[Stored records]

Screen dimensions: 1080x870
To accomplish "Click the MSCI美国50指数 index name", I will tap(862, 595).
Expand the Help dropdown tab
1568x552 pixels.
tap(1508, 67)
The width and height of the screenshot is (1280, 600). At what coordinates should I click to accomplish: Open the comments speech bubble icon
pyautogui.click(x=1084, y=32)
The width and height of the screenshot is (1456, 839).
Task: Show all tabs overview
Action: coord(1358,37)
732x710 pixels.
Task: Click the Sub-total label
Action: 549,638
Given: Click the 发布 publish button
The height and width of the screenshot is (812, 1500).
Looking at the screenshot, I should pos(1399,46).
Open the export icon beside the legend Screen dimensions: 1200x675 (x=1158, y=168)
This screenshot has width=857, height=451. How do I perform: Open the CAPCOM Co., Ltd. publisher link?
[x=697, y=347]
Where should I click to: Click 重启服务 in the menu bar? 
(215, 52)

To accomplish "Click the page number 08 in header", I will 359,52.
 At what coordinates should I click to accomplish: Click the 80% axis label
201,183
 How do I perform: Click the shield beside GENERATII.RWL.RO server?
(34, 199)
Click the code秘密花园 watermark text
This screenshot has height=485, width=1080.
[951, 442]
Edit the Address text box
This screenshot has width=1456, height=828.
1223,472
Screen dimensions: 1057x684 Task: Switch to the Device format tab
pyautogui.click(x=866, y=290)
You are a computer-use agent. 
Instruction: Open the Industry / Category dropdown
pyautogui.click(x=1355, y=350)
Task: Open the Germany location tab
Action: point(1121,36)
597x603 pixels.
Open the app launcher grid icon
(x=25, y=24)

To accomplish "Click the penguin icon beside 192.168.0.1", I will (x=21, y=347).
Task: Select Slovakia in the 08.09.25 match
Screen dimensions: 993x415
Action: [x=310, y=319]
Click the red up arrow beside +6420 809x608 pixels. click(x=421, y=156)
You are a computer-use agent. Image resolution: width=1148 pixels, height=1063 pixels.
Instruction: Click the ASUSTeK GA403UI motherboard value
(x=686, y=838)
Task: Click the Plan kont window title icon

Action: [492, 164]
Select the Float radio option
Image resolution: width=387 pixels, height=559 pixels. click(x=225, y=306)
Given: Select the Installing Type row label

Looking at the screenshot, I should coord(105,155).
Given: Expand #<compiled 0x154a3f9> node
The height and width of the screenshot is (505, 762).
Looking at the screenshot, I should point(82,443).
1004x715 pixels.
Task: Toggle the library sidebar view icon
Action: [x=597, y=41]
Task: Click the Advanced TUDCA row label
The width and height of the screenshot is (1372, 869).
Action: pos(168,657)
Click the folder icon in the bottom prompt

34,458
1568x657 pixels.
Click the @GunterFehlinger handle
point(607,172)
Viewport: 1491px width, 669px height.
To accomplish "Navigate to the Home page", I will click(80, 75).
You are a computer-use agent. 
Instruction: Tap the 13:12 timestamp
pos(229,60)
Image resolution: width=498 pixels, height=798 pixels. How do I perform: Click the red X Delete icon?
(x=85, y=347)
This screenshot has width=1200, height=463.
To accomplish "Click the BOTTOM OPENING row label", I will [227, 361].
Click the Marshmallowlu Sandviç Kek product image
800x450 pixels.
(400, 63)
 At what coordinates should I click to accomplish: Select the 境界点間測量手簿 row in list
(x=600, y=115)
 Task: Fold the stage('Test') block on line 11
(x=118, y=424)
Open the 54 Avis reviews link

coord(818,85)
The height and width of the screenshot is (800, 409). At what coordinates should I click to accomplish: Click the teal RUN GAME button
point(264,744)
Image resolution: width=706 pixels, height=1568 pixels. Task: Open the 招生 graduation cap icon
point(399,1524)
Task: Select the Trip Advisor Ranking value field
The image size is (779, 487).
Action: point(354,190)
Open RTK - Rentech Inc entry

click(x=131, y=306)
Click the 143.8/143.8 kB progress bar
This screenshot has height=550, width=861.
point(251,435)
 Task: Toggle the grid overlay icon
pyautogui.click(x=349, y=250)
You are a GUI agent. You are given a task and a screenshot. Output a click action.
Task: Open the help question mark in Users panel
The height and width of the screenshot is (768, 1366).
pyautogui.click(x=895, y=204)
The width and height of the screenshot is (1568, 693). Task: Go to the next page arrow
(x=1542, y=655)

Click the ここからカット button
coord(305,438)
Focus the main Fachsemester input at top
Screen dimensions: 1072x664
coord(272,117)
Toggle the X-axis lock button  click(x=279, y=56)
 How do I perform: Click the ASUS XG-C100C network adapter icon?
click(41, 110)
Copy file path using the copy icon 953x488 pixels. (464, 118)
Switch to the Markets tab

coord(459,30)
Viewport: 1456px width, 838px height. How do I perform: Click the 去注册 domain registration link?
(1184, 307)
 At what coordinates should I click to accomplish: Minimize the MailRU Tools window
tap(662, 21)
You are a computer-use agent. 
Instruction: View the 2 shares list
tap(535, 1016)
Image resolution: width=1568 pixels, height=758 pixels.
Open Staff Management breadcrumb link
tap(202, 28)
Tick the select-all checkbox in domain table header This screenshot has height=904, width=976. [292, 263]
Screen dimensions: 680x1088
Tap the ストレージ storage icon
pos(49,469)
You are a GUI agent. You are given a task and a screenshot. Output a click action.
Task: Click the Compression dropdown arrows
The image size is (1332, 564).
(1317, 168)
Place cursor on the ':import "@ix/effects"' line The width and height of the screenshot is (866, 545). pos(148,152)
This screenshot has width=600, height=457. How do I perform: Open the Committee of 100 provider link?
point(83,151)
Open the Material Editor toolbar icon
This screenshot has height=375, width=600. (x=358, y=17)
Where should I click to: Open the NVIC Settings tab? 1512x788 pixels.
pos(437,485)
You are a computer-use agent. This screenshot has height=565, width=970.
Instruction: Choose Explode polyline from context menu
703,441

__Exercise__. Please quote the records above exactly, without skipping a line.

__Result__.
Screen dimensions: 1080x870
To accomplish "Click the MSCI美国50指数 index name", I will tap(862, 595).
Expand the Help dropdown tab
1568x552 pixels.
tap(1508, 67)
The width and height of the screenshot is (1280, 600). At what coordinates should I click to accomplish: Open the comments speech bubble icon
pyautogui.click(x=1084, y=32)
The width and height of the screenshot is (1456, 839).
Task: Show all tabs overview
Action: coord(1358,37)
732x710 pixels.
Task: Click the Sub-total label
Action: 549,638
Given: Click the 发布 publish button
The height and width of the screenshot is (812, 1500).
Looking at the screenshot, I should pos(1399,46).
Open the export icon beside the legend Screen dimensions: 1200x675 (x=1158, y=168)
This screenshot has width=857, height=451. How do I perform: Open the CAPCOM Co., Ltd. publisher link?
[x=697, y=347]
Where should I click to: Click 重启服务 in the menu bar? 
(215, 52)

To accomplish "Click the page number 08 in header", I will 359,52.
 At what coordinates should I click to accomplish: Click the 80% axis label
201,183
 How do I perform: Click the shield beside GENERATII.RWL.RO server?
(34, 199)
Click the code秘密花园 watermark text
This screenshot has height=485, width=1080.
[951, 442]
Edit the Address text box
This screenshot has width=1456, height=828.
1223,472
Screen dimensions: 1057x684 Task: Switch to the Device format tab
pyautogui.click(x=866, y=290)
You are a computer-use agent. 
Instruction: Open the Industry / Category dropdown
pyautogui.click(x=1355, y=350)
Task: Open the Germany location tab
Action: point(1121,36)
597x603 pixels.
Open the app launcher grid icon
(x=25, y=24)

To accomplish "Click the penguin icon beside 192.168.0.1", I will (x=21, y=347).
Task: Select Slovakia in the 08.09.25 match
Screen dimensions: 993x415
Action: [x=310, y=319]
Click the red up arrow beside +6420 809x608 pixels. click(x=421, y=156)
You are a computer-use agent. Image resolution: width=1148 pixels, height=1063 pixels.
Instruction: Click the ASUSTeK GA403UI motherboard value
(x=686, y=838)
Task: Click the Plan kont window title icon

Action: [492, 164]
Select the Float radio option
Image resolution: width=387 pixels, height=559 pixels. click(x=225, y=306)
Given: Select the Installing Type row label

Looking at the screenshot, I should coord(105,155).
Given: Expand #<compiled 0x154a3f9> node
The height and width of the screenshot is (505, 762).
Looking at the screenshot, I should point(82,443).
1004x715 pixels.
Task: Toggle the library sidebar view icon
Action: [x=597, y=41]
Task: Click the Advanced TUDCA row label
The width and height of the screenshot is (1372, 869).
Action: pos(168,657)
Click the folder icon in the bottom prompt

34,458
1568x657 pixels.
Click the @GunterFehlinger handle
point(607,172)
Viewport: 1491px width, 669px height.
To accomplish "Navigate to the Home page", I will click(80, 75).
You are a computer-use agent. 
Instruction: Tap the 13:12 timestamp
pos(229,60)
Image resolution: width=498 pixels, height=798 pixels. How do I perform: Click the red X Delete icon?
(x=85, y=347)
This screenshot has width=1200, height=463.
To accomplish "Click the BOTTOM OPENING row label", I will [227, 361].
Click the Marshmallowlu Sandviç Kek product image
800x450 pixels.
(400, 63)
 At what coordinates should I click to accomplish: Select the 境界点間測量手簿 row in list
(x=600, y=115)
 Task: Fold the stage('Test') block on line 11
(x=118, y=424)
Open the 54 Avis reviews link

coord(818,85)
The height and width of the screenshot is (800, 409). At what coordinates should I click to accomplish: Click the teal RUN GAME button
point(264,744)
Image resolution: width=706 pixels, height=1568 pixels. Task: Open the 招生 graduation cap icon
point(399,1524)
Task: Select the Trip Advisor Ranking value field
The image size is (779, 487).
Action: point(354,190)
Open RTK - Rentech Inc entry

click(x=131, y=306)
Click the 143.8/143.8 kB progress bar
This screenshot has height=550, width=861.
point(251,435)
 Task: Toggle the grid overlay icon
pyautogui.click(x=349, y=250)
You are a GUI agent. You are given a task and a screenshot. Output a click action.
Task: Open the help question mark in Users panel
The height and width of the screenshot is (768, 1366).
pyautogui.click(x=895, y=204)
The width and height of the screenshot is (1568, 693). Task: Go to the next page arrow
(x=1542, y=655)

Click the ここからカット button
coord(305,438)
Focus the main Fachsemester input at top
Screen dimensions: 1072x664
coord(272,117)
Toggle the X-axis lock button  click(x=279, y=56)
 How do I perform: Click the ASUS XG-C100C network adapter icon?
click(41, 110)
Copy file path using the copy icon 953x488 pixels. (464, 118)
Switch to the Markets tab

coord(459,30)
Viewport: 1456px width, 838px height. How do I perform: Click the 去注册 domain registration link?
(1184, 307)
 At what coordinates should I click to accomplish: Minimize the MailRU Tools window
tap(662, 21)
You are a computer-use agent. 
Instruction: View the 2 shares list
tap(535, 1016)
Image resolution: width=1568 pixels, height=758 pixels.
Open Staff Management breadcrumb link
tap(202, 28)
Tick the select-all checkbox in domain table header This screenshot has height=904, width=976. [292, 263]
Screen dimensions: 680x1088
Tap the ストレージ storage icon
pos(49,469)
You are a GUI agent. You are given a task and a screenshot. Output a click action.
Task: Click the Compression dropdown arrows
The image size is (1332, 564).
(1317, 168)
Place cursor on the ':import "@ix/effects"' line The width and height of the screenshot is (866, 545). pos(148,152)
This screenshot has width=600, height=457. How do I perform: Open the Committee of 100 provider link?
point(83,151)
Open the Material Editor toolbar icon
This screenshot has height=375, width=600. (x=358, y=17)
Where should I click to: Open the NVIC Settings tab? 1512x788 pixels.
pos(437,485)
You are a computer-use agent. This screenshot has height=565, width=970.
Instruction: Choose Explode polyline from context menu
703,441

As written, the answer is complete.